→ What is needed
Output, word for word, the line that contains "Task: Click the Remove Stores button" and all lines following it to the end of the listing. Drop the pictures.

→ Dataset entries

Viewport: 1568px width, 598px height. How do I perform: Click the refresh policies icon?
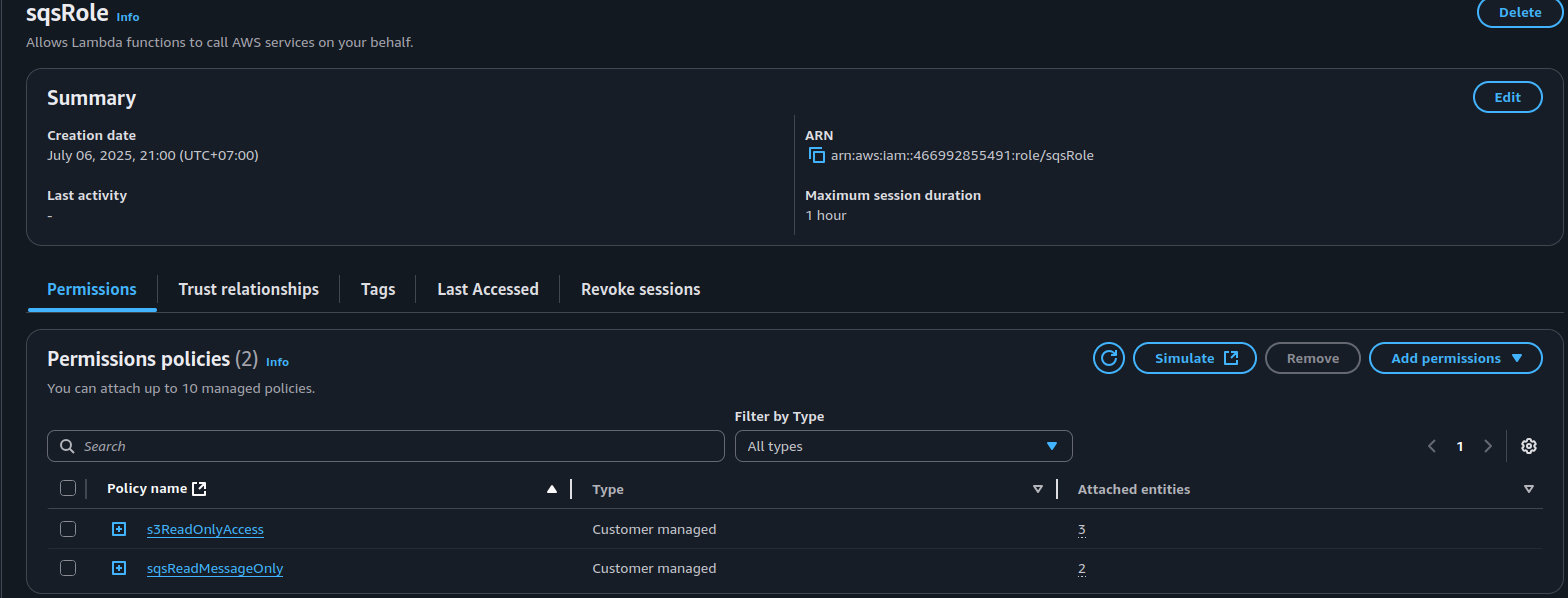[x=1108, y=358]
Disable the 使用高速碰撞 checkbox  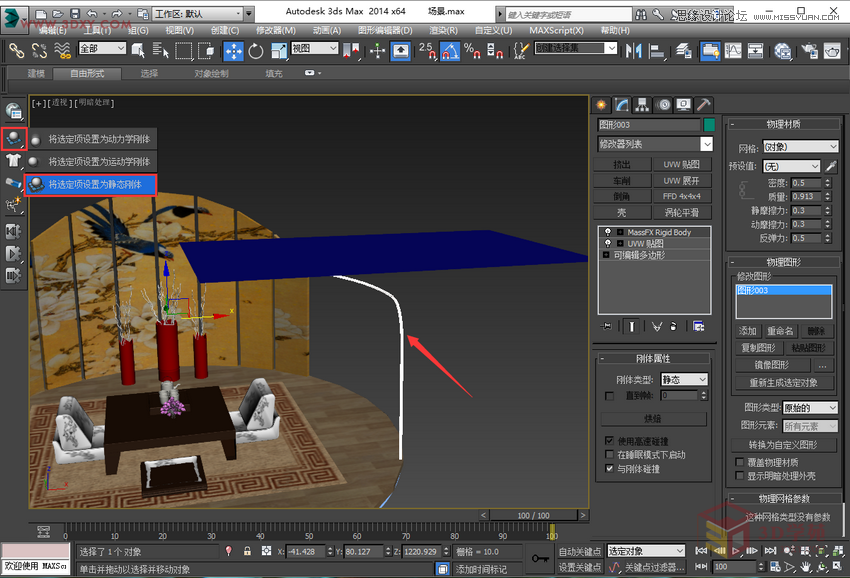point(609,441)
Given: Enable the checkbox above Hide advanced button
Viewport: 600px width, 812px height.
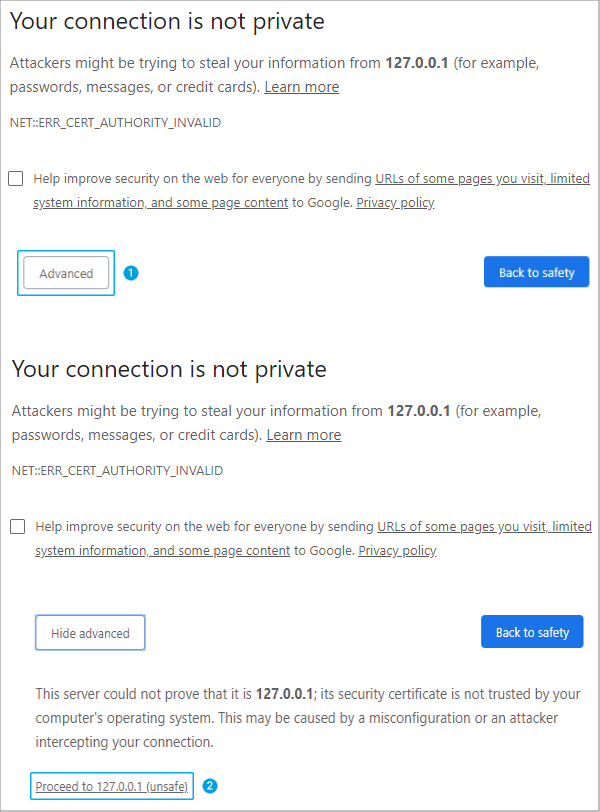Looking at the screenshot, I should pyautogui.click(x=18, y=526).
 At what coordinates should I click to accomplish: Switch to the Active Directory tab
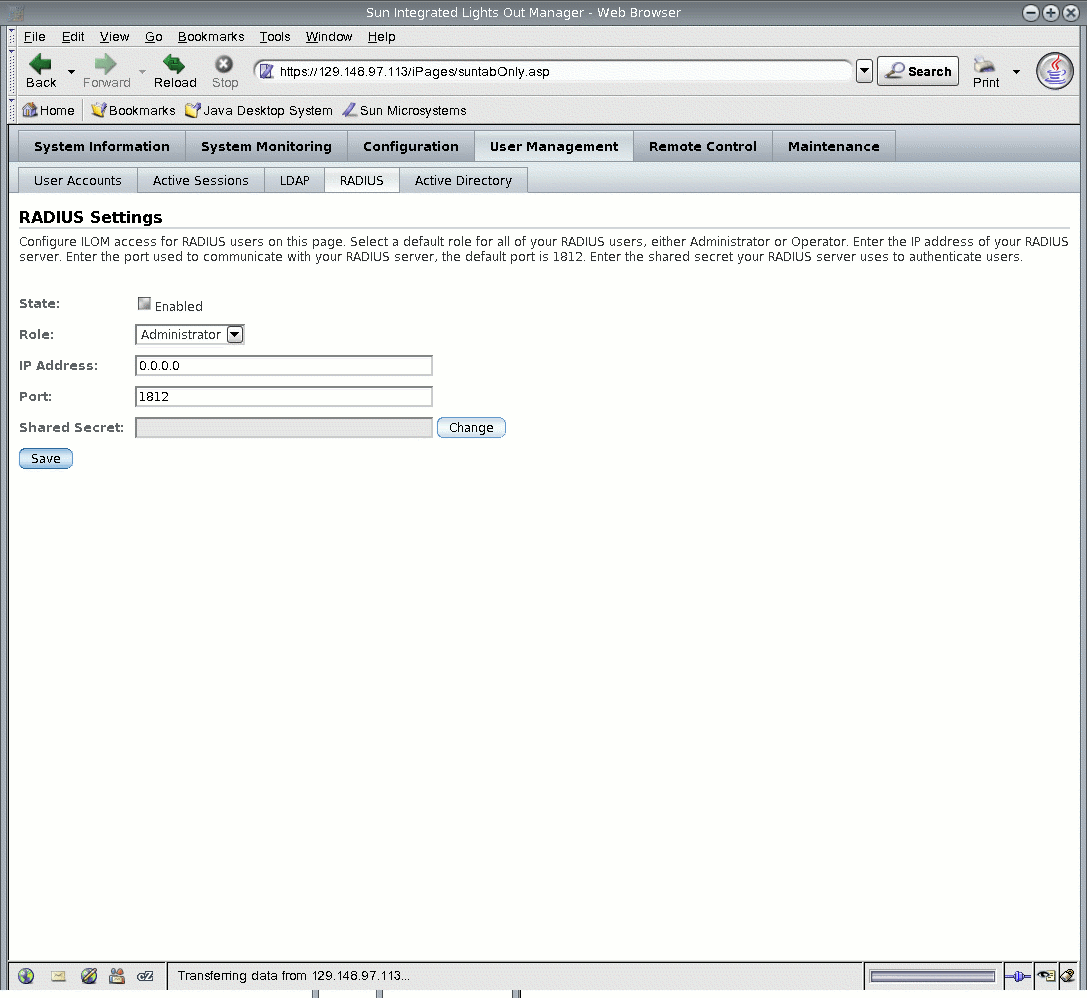[x=463, y=180]
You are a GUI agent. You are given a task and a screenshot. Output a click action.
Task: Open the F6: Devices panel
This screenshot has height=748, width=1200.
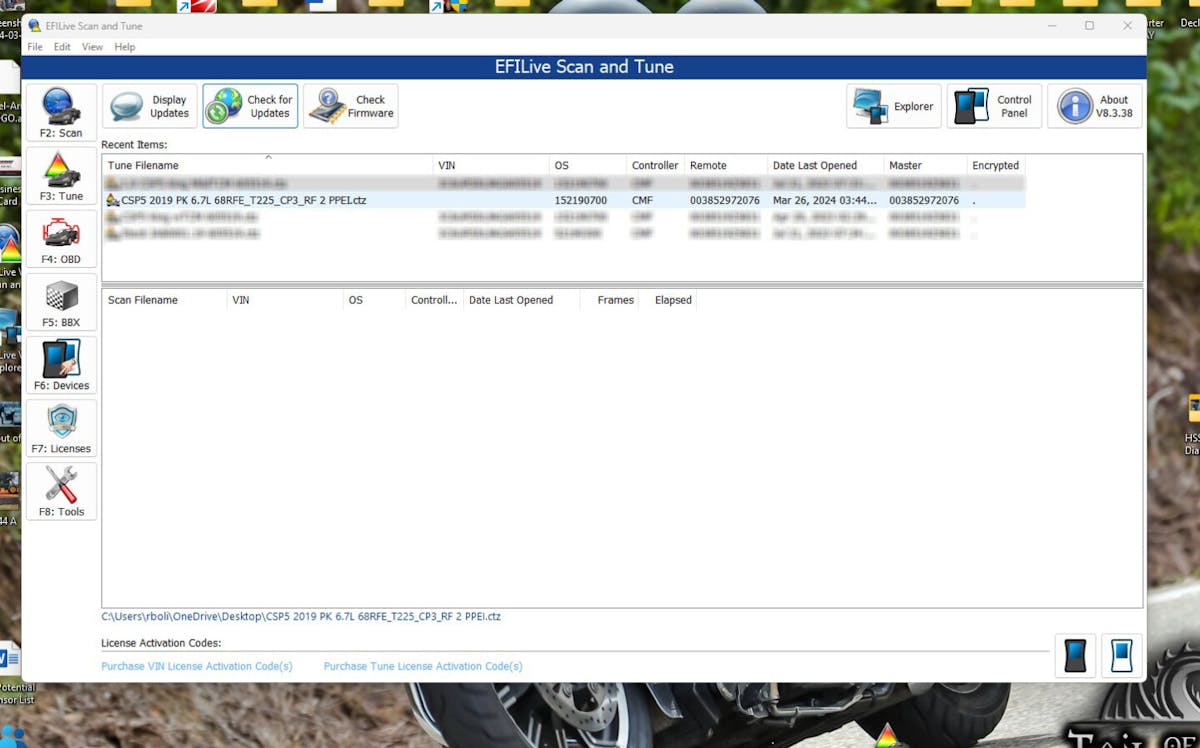coord(61,365)
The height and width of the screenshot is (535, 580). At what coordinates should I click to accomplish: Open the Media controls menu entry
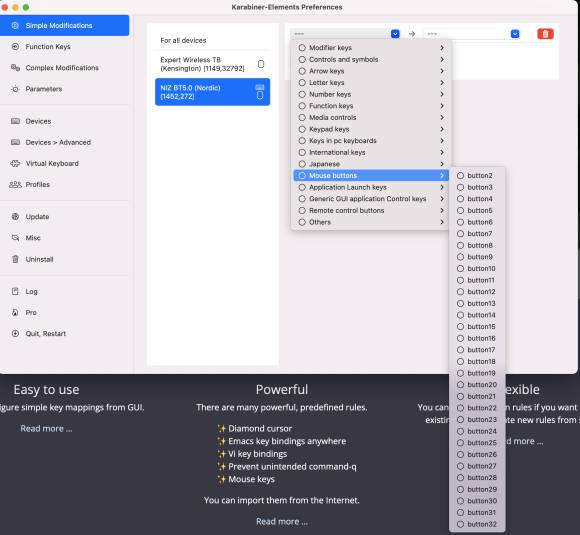[371, 117]
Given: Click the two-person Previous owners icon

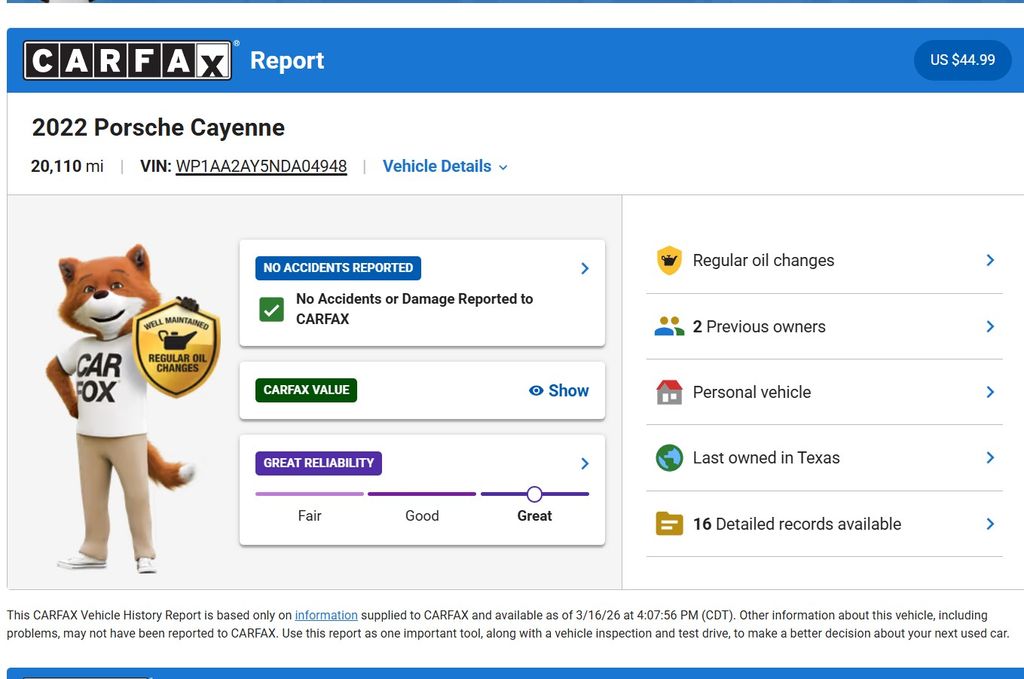Looking at the screenshot, I should point(669,326).
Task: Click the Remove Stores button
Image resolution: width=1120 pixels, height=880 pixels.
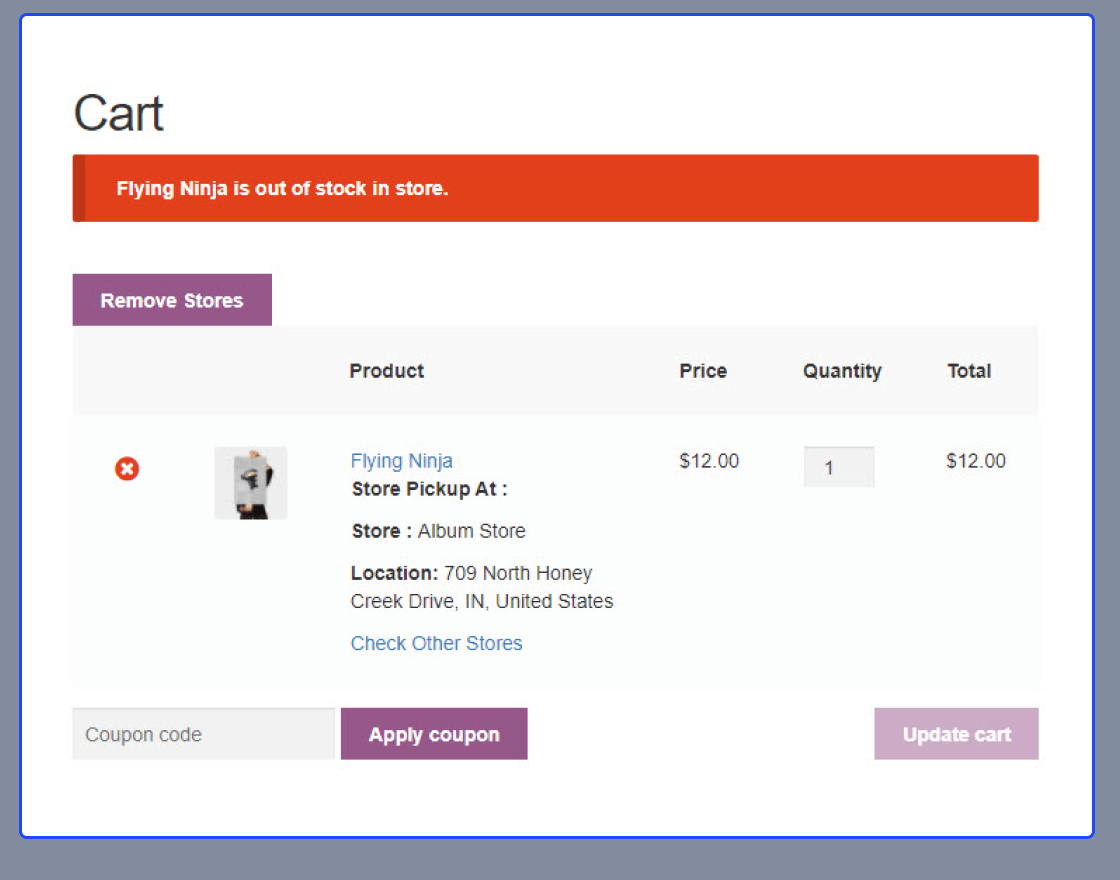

→ Solution for this task
Task: Click the Remove Stores button
Image resolution: width=1120 pixels, height=880 pixels.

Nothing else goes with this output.